■ **Task details**
Reproduce verbatim the lines of the data from the line containing "The width and height of the screenshot is (2324, 1569)." through the line containing "I will 126,340.", including both of those lines.

Interface element data:
• • • • •

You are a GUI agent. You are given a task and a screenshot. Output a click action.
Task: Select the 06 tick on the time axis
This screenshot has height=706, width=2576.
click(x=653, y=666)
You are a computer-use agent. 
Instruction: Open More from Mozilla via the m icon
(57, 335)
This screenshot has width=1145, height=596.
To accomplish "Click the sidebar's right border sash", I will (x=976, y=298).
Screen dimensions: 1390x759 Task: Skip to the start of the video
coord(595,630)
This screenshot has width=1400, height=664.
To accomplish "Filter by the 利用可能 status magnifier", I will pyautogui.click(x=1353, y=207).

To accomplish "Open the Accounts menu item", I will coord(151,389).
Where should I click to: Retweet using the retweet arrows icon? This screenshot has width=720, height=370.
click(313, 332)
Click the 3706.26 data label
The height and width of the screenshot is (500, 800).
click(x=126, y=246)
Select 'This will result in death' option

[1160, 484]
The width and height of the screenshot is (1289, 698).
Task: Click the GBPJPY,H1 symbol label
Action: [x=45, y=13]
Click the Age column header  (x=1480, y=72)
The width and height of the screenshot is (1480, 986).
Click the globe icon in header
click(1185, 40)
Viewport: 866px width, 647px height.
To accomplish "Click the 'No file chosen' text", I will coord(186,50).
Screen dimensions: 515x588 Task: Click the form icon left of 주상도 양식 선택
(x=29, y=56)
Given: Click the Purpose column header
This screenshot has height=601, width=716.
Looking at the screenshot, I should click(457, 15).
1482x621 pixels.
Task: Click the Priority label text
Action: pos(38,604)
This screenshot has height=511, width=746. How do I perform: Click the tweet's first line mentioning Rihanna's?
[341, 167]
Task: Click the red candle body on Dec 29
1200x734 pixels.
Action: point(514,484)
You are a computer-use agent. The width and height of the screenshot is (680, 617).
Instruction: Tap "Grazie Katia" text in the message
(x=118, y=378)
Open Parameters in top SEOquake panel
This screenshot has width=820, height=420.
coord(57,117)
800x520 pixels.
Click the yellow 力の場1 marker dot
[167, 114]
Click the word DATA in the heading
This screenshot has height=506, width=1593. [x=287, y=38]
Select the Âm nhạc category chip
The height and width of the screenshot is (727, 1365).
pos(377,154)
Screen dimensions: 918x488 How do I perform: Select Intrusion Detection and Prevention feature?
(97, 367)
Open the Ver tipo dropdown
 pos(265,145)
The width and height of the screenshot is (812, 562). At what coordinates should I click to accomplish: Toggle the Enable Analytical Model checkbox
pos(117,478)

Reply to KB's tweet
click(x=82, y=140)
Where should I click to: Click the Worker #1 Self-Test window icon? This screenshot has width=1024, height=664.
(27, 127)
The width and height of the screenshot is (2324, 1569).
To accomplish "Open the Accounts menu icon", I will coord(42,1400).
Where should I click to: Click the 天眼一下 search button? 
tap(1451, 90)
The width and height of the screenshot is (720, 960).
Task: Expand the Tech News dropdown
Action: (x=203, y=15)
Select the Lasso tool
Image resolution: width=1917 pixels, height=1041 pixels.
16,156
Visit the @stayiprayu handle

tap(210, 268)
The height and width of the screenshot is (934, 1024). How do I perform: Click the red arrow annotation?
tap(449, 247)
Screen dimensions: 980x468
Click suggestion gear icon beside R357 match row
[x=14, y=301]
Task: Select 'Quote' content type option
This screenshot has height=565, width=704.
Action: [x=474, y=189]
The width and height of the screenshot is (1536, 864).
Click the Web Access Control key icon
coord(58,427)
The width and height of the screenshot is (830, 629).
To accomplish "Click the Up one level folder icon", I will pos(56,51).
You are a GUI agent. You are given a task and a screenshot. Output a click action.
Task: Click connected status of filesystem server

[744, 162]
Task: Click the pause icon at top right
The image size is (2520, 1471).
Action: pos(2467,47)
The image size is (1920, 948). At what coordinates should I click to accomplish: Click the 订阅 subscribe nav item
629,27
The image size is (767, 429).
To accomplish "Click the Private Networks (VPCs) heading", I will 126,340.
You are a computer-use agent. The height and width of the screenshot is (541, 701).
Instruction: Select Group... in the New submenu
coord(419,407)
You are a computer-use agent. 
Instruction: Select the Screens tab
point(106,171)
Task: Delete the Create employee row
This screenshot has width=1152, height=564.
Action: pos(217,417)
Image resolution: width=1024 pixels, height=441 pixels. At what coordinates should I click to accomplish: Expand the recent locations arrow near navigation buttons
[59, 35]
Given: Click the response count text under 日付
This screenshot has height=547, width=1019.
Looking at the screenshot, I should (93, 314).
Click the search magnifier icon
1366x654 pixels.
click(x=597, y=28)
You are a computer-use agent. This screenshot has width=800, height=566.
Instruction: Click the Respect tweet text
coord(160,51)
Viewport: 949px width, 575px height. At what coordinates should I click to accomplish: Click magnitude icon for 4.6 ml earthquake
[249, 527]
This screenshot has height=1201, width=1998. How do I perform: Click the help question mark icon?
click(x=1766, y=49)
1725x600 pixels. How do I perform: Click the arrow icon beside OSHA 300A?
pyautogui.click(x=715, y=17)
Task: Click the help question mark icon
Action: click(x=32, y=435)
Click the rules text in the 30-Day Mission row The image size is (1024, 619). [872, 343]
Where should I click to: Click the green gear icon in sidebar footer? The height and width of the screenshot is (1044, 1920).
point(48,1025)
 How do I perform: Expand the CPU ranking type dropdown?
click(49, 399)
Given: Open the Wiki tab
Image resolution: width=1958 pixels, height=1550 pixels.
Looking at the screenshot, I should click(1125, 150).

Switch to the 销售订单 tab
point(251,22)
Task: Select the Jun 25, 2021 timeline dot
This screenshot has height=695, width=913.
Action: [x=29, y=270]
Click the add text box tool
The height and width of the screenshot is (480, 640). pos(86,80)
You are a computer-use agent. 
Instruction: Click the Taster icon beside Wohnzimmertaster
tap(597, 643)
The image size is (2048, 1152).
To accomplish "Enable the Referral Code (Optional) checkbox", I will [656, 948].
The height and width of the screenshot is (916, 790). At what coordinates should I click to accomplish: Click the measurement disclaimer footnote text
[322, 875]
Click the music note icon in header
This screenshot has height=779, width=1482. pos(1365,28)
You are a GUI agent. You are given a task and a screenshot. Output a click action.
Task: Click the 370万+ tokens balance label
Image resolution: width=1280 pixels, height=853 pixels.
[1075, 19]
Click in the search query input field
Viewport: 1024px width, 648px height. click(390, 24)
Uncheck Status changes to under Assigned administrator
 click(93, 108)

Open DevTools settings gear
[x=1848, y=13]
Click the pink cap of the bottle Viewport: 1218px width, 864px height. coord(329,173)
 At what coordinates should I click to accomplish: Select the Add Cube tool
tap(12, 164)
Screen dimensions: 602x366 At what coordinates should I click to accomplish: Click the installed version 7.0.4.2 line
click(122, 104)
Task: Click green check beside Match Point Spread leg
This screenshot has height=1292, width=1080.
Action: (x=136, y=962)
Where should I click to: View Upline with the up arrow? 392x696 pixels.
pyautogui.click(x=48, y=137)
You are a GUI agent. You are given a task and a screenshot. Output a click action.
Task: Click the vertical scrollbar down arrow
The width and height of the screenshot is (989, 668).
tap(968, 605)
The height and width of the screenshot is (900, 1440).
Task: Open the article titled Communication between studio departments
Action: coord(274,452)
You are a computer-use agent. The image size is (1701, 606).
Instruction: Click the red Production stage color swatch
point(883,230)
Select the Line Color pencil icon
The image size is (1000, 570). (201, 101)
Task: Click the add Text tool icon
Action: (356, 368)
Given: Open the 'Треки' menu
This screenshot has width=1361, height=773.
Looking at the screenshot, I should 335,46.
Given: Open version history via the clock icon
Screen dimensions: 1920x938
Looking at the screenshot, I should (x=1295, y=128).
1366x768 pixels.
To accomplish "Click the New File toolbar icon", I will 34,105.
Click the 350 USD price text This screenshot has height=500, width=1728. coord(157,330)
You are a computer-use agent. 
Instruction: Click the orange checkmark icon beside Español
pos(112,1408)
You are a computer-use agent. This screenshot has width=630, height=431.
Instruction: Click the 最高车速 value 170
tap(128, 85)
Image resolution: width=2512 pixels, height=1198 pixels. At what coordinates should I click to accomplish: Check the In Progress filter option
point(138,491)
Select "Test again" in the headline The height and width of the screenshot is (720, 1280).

• • • • •

■ **Expected output**
The width and height of the screenshot is (2324, 1569).
To accomplish "Open the Accounts menu icon", I will coord(42,1400).
Where should I click to: Click the 天眼一下 search button? 
tap(1451, 90)
The width and height of the screenshot is (720, 960).
Task: Expand the Tech News dropdown
Action: (x=203, y=15)
Select the Lasso tool
Image resolution: width=1917 pixels, height=1041 pixels.
16,156
Visit the @stayiprayu handle

tap(210, 268)
The height and width of the screenshot is (934, 1024). How do I perform: Click the red arrow annotation?
tap(449, 247)
Screen dimensions: 980x468
Click suggestion gear icon beside R357 match row
[x=14, y=301]
Task: Select 'Quote' content type option
This screenshot has height=565, width=704.
Action: [x=474, y=189]
The width and height of the screenshot is (1536, 864).
Click the Web Access Control key icon
coord(58,427)
The width and height of the screenshot is (830, 629).
To accomplish "Click the Up one level folder icon", I will pos(56,51).
You are a GUI agent. You are given a task and a screenshot. Output a click action.
Task: Click connected status of filesystem server

[744, 162]
Task: Click the pause icon at top right
The image size is (2520, 1471).
Action: pos(2467,47)
The image size is (1920, 948). At what coordinates should I click to accomplish: Click the 订阅 subscribe nav item
629,27
The image size is (767, 429).
To accomplish "Click the Private Networks (VPCs) heading", I will 126,340.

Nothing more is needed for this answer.